● WHAT IS EXPECTED:
Print the entries that appear below, exactly as written and without their pictures.

-=-=-=-=-

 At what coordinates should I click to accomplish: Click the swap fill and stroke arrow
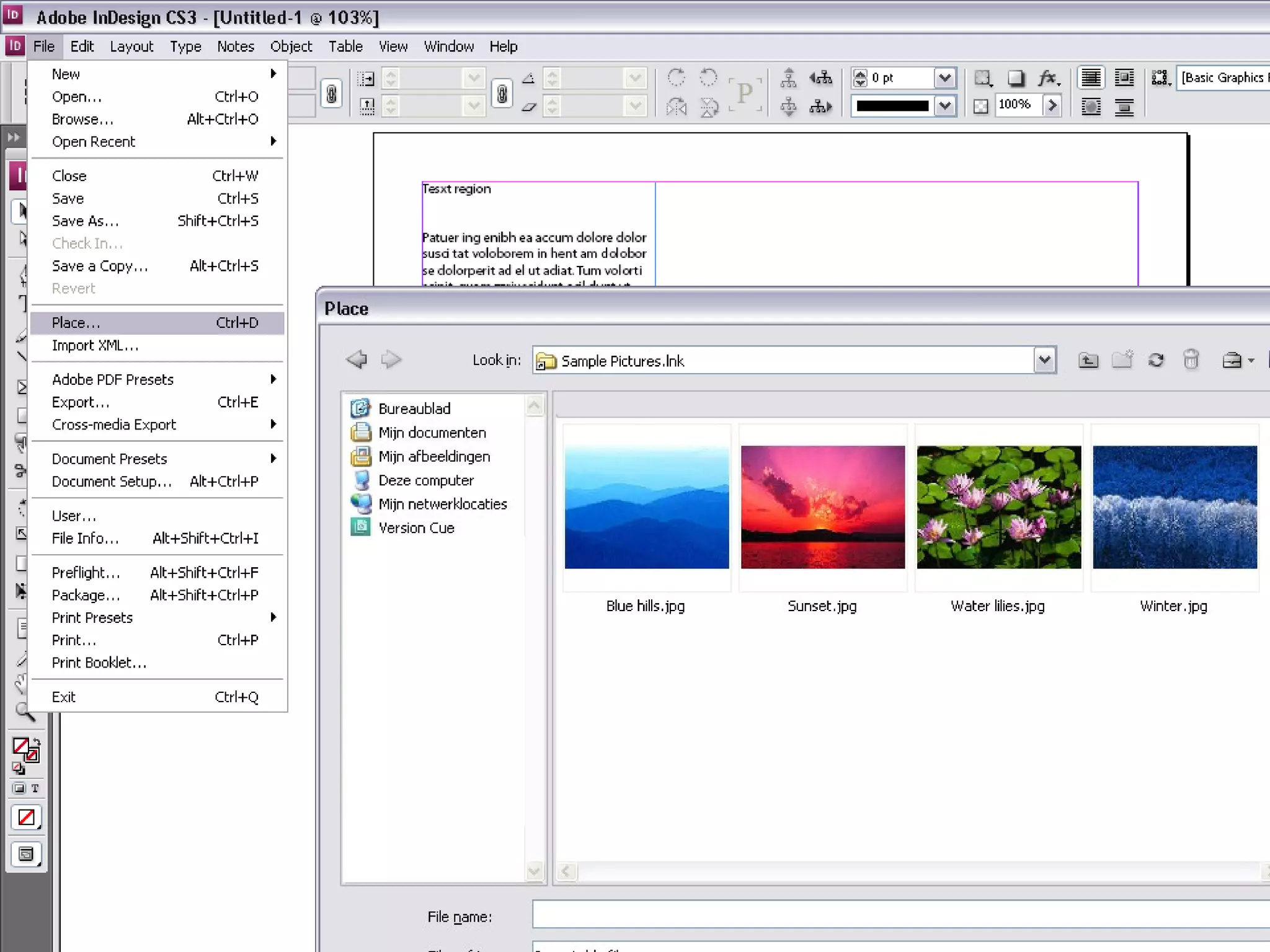click(37, 742)
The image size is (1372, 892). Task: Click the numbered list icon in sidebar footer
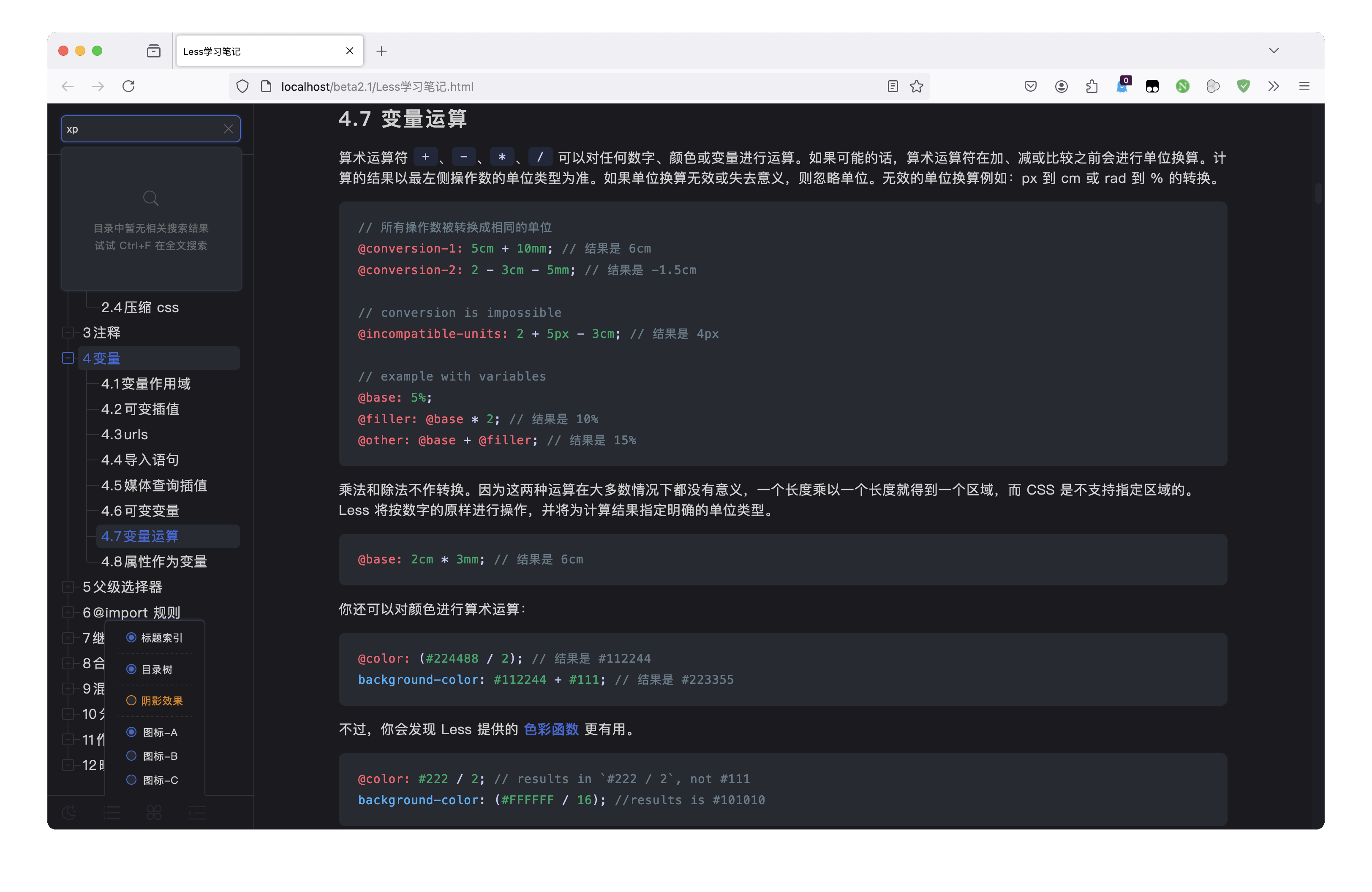pyautogui.click(x=112, y=813)
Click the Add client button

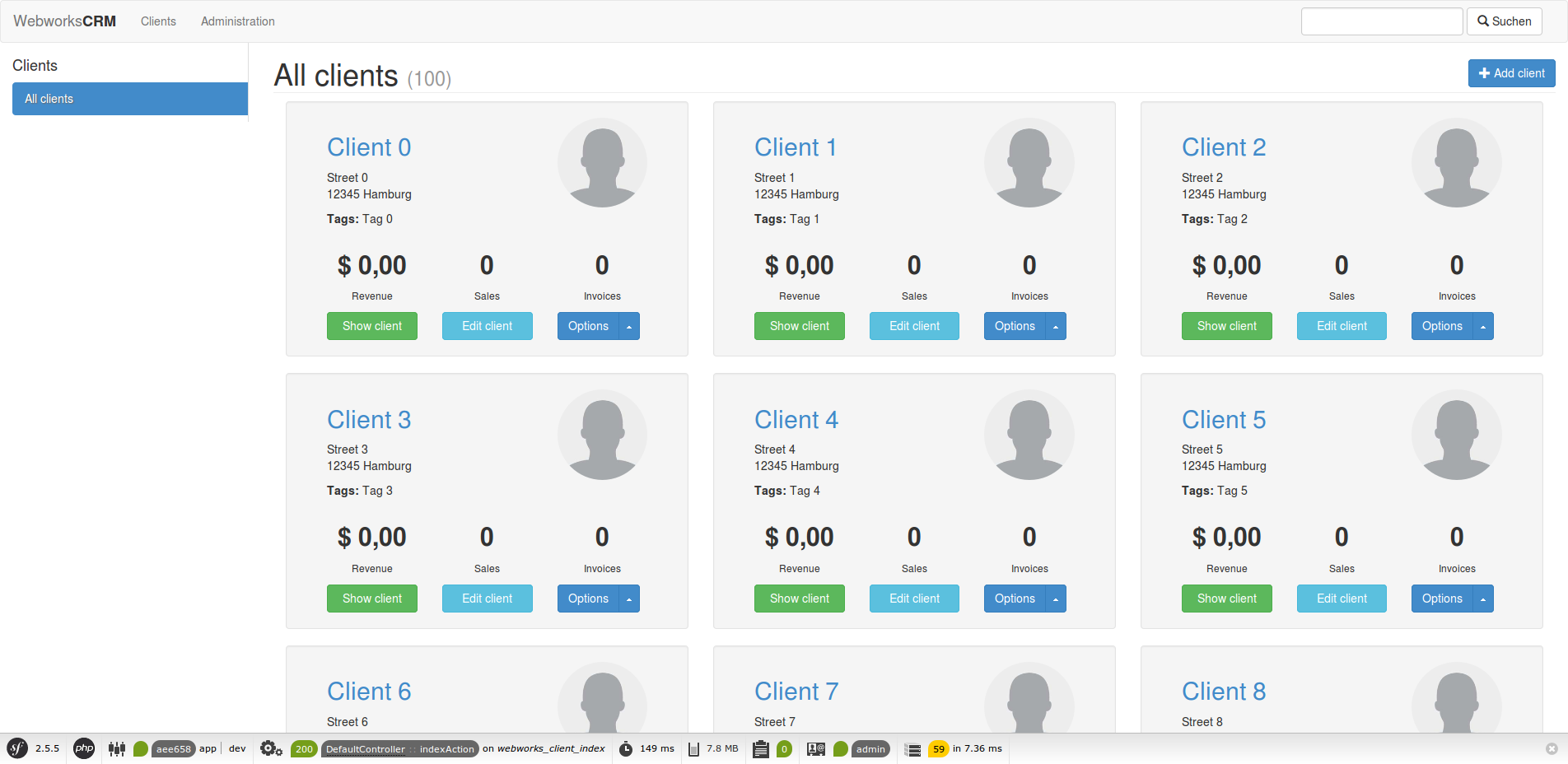1511,73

-=-=-=-=-

● RESPONSE AREA:
 At what coordinates should I click to accomplish: Click the swap fill and stroke arrow
click(37, 742)
The image size is (1372, 892). Task: Click the numbered list icon in sidebar footer
pyautogui.click(x=112, y=813)
Click the Add client button

1511,73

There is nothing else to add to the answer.